On January 10, 1939, the Bolshevik Party Central Committee and People's Commissioners Council published their decision: to start small cars production at the KIM plant in Moscow. The plant was actually a subsidiary of Gorky Automotive Works, assembling GAZ-AA light trucks and other vehicles. Now it was chosen for an ambitious plan - in one year only, KIM should be capable of building 4000 cars per month. But what cars?
Instead of buying a license for building a foreign economy class car (and there were quite a lot) the Soviet executives decided to test some contemporary models and to model their future "people's vehicle" on the most successful one. In February 1939, four candidates were intensively tested:
Opel Kadett (by stenoja @ Flickr)
Austin Seven (by Austin7nut @ Flickr)
Ford Prefect (by robertknight16 @ Flickr)

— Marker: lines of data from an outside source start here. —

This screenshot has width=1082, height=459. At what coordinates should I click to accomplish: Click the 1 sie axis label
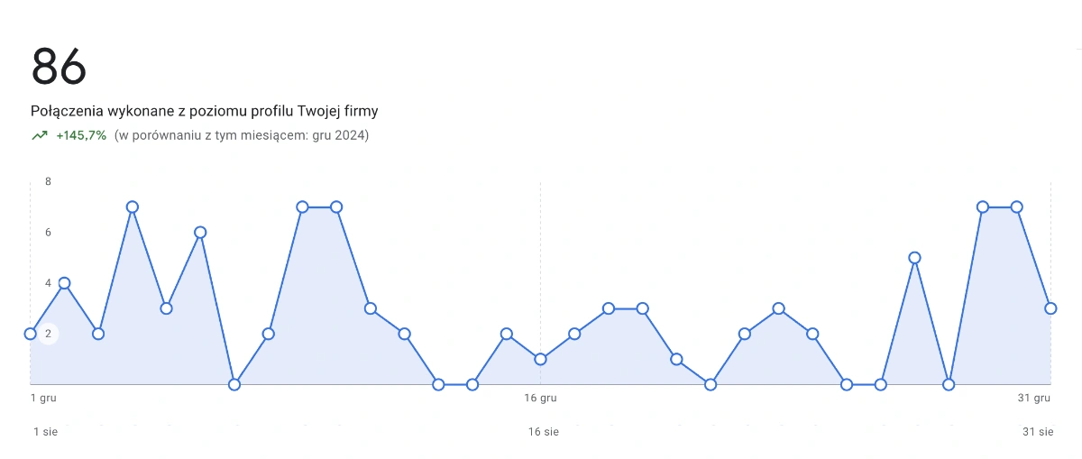click(45, 432)
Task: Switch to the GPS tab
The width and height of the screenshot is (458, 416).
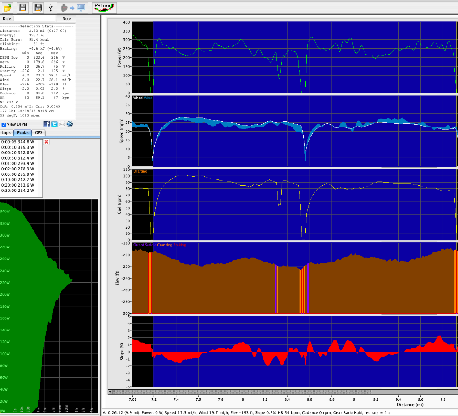Action: tap(38, 132)
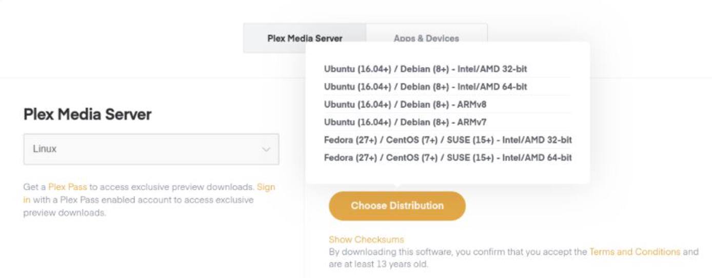Choose Fedora/CentOS/SUSE Intel/AMD 32-bit
The width and height of the screenshot is (712, 278).
point(447,140)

Adler Trumpf Junior (by stkone @ Flickr)
The Prefect proved itself as the best of four and was adopted as a prototype. The KIM-10 was modeled on this British sedan without being an exact copy - it was significantly longer, a bit wider and taller and had much higher clearance, making it more fit for the Russian roads. Its powertrain, a 1171 cc 30hp 4-stroke 4-cylinder side-valve petrol engine coupled to a three-speed manual gearbox, was a close copy of the 1.17-liter Ford.

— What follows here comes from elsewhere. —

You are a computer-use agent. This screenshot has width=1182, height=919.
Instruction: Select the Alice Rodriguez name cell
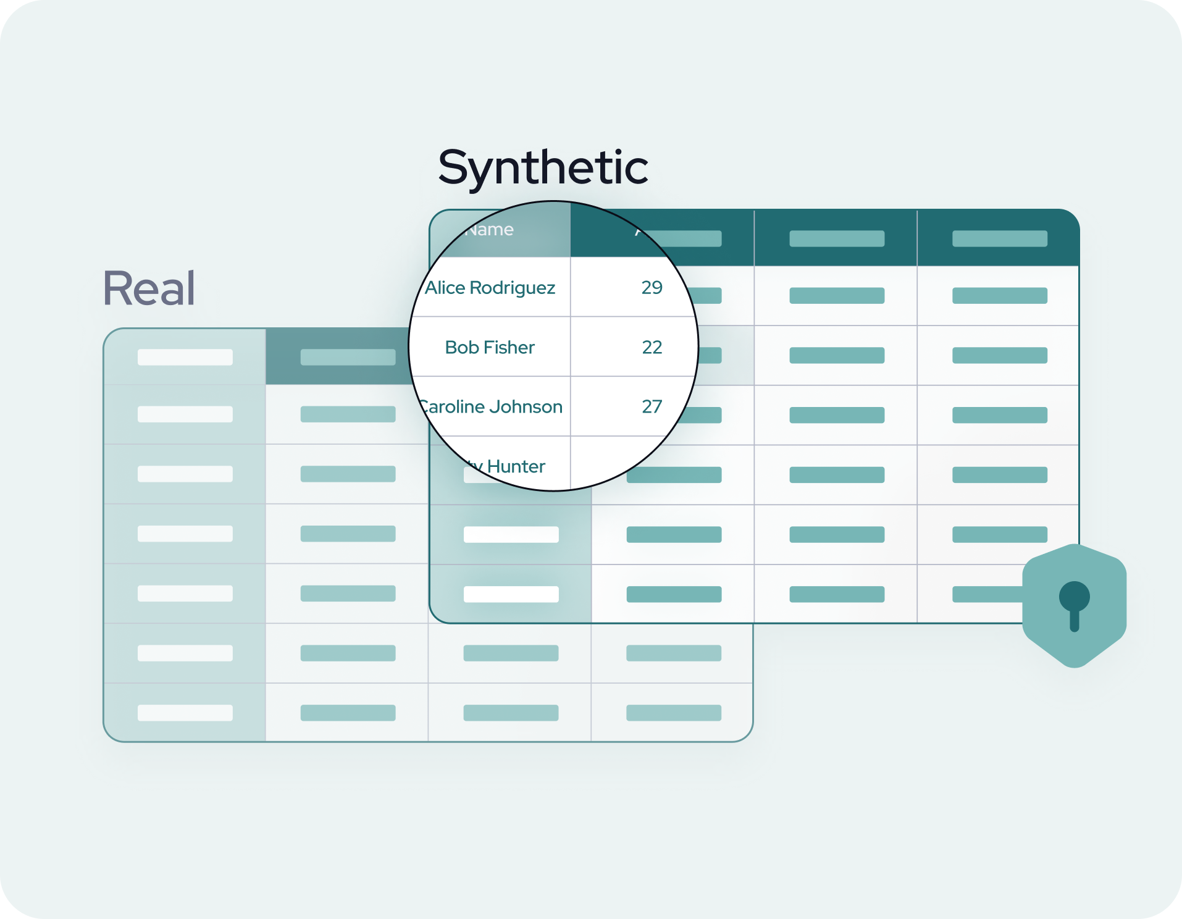coord(490,288)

The first KIM-10 was scheduled to roll out of the assembly line in January 1940 but the managers, engineers and workers were unfashionably late - the car was ready for the ready only on April 25. The legend says that Comrade Stalin didn't like the design: he found it "old-fashioned" and sent the KIM team back to the drawing board. Believe it or not, the KIM was redesigned.

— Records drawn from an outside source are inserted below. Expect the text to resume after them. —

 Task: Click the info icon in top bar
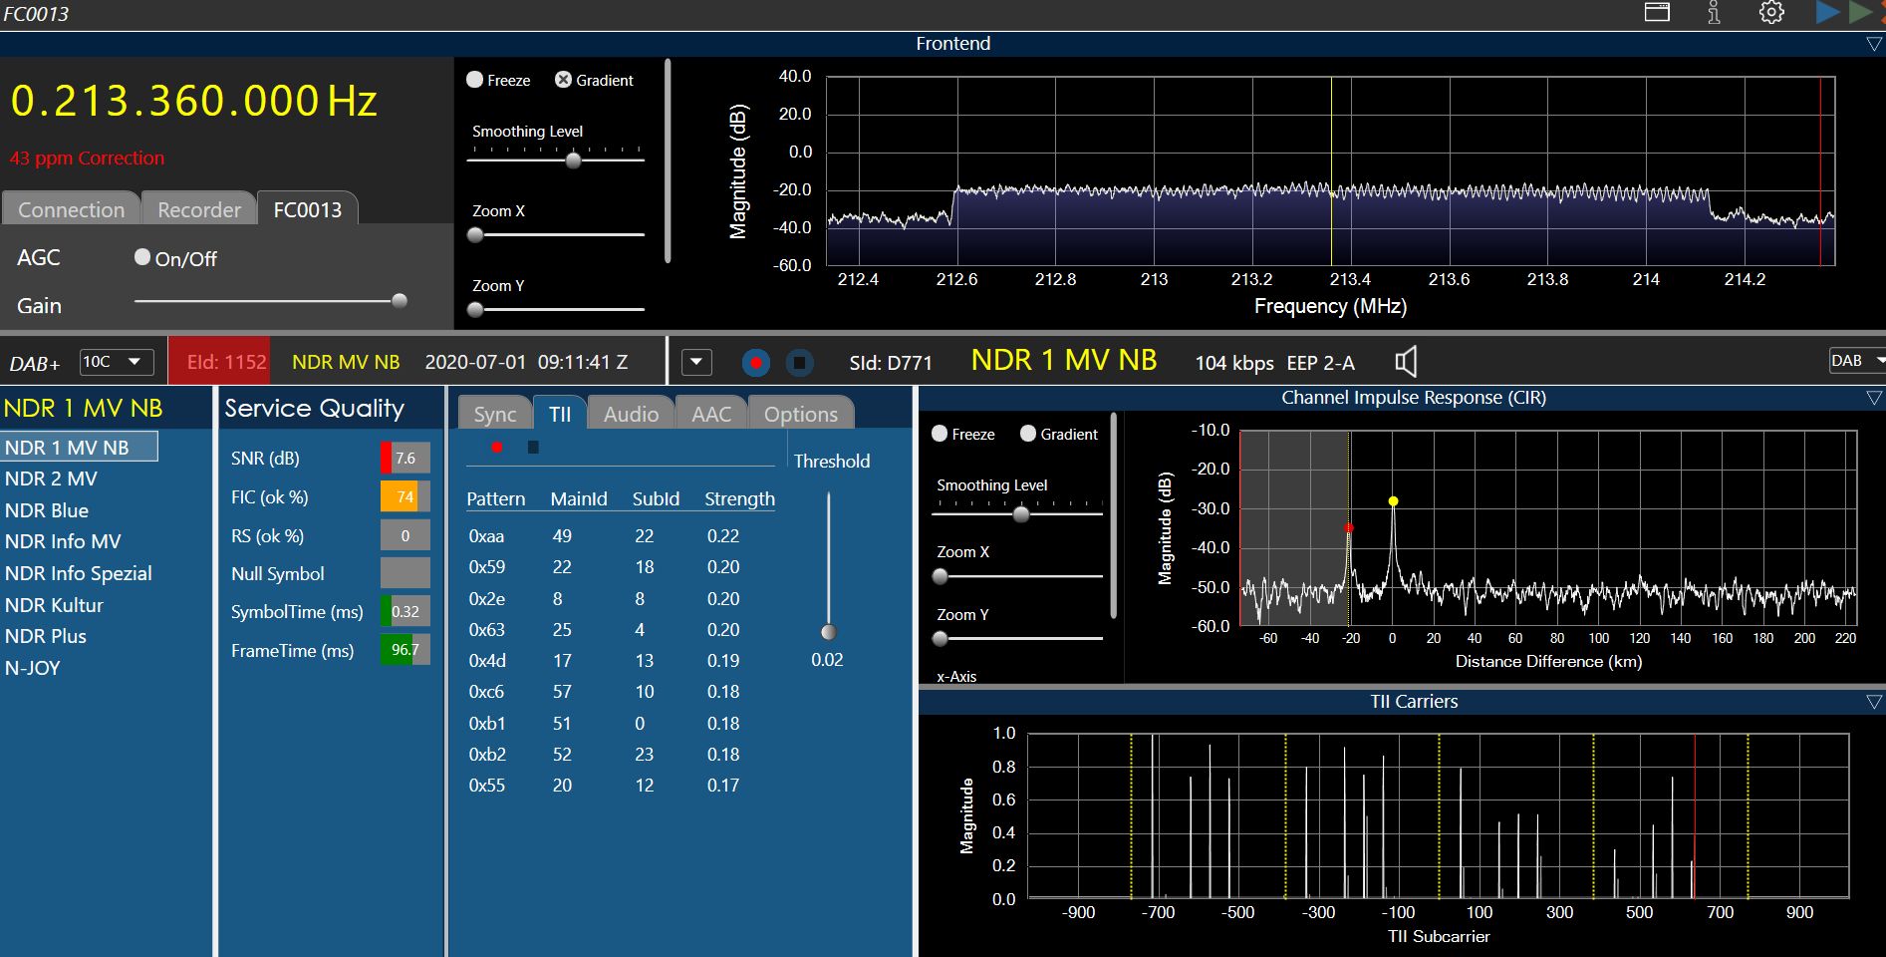1714,13
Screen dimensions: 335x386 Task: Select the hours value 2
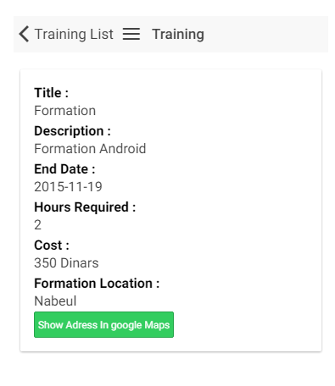37,224
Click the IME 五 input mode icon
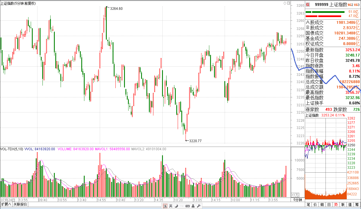 pos(165,206)
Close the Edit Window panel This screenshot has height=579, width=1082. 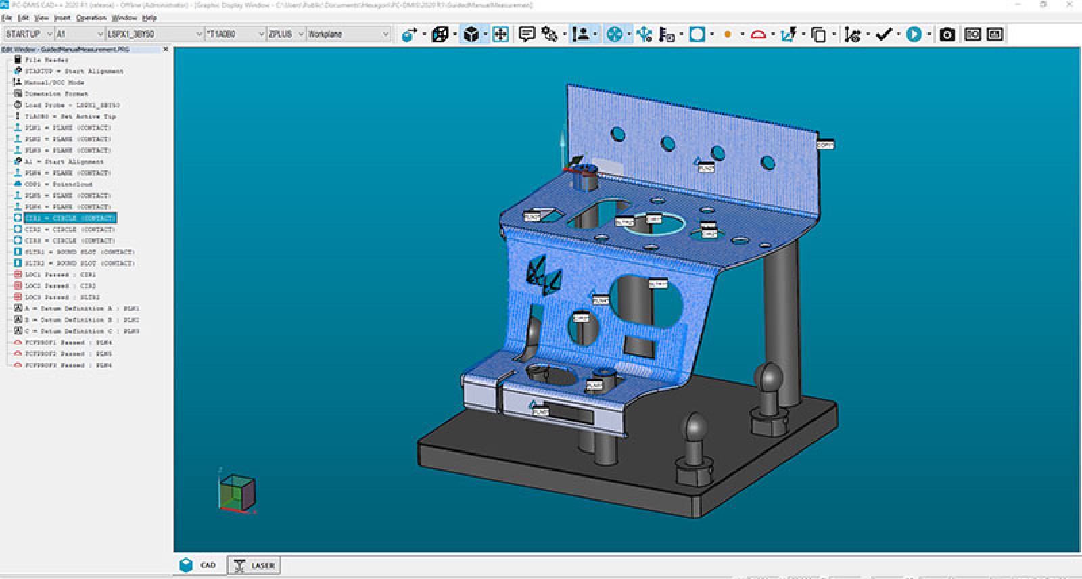click(x=166, y=49)
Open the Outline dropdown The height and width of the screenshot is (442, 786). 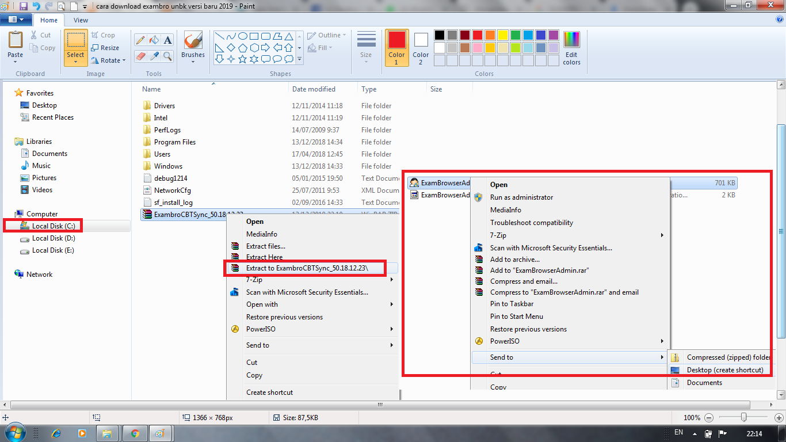(326, 35)
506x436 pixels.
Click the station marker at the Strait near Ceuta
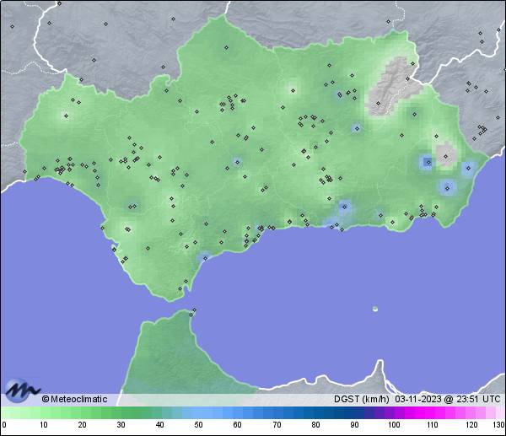tap(194, 310)
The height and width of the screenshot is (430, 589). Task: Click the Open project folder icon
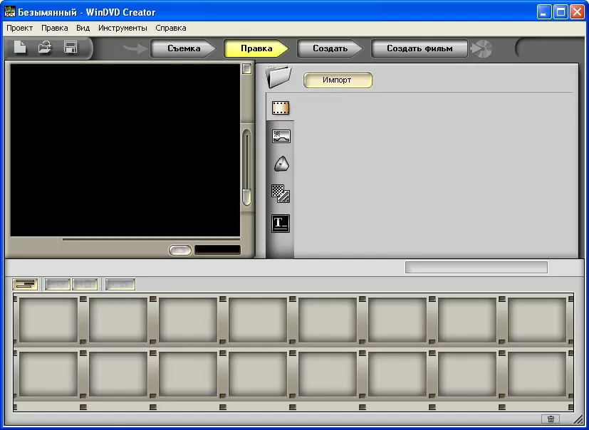45,48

The production model (KIM-10-50) body design was executed by designer-engineer V. Brodsky from Gorky Automotive Works. Technical drawings of the body and stamps were made in the United States by Budd, according to Brodsky's model. There was also a convertible variant designated KIM-10-51.
KIM-10-50 and 10-51 were quite advanced for their time. They boasted a sound construction, reliable and fuel-efficient engine under an "alligator-type" bonnet, modern dashboard and V-shaped windshield (the first in the Land of Soviets). Nevertheless, the legend says that Comrade Stalin was unhappy with its two-door layout and ordered to design a larger car modeled on the Opel Olympia. Once again you can believe it or not. Now, take a look on a four-door prototype, built in Gorky, early 1941:

In the meanwhile, 500 two-door KIM-10s were assembled in Moscow. The plan remained the same - more than 4000 units monthly, 35 thousand sedans and 15 thousand convertibles a year. But soon after the production started the war broke out and KIM plant, still half-reformed, began to supply military equipment.
After the war, the same plant, renamed MZMA, started to build the Moskvich-400 - a clone of the German Opel Kadett K-38 (four-door version).
Source: Autowp.ru
Comment
Comment by lord_k on July 23, 2012 at 2:43pm Moskvich 400 = Kadett K-38 four-door, just as stated above.
KIM 10-52 is a Kadett-like body on a KIM platform.
Comment by Stephen Statler on July 23, 2012 at 2:34pm The war came along and then after that the USSR took one of the GM Opel assembly lines back to the USSR and built this Opel type into the mid fifties. That Opel was maybe the Kadett? It looked like a small scale US Gm lower end car of the 1938-40-ish time frame.
Comment by lojzo on July 14, 2012 at 1:29am Very interesting, Lord K.! I've never heard of this car, I thought that Moskvich was the first.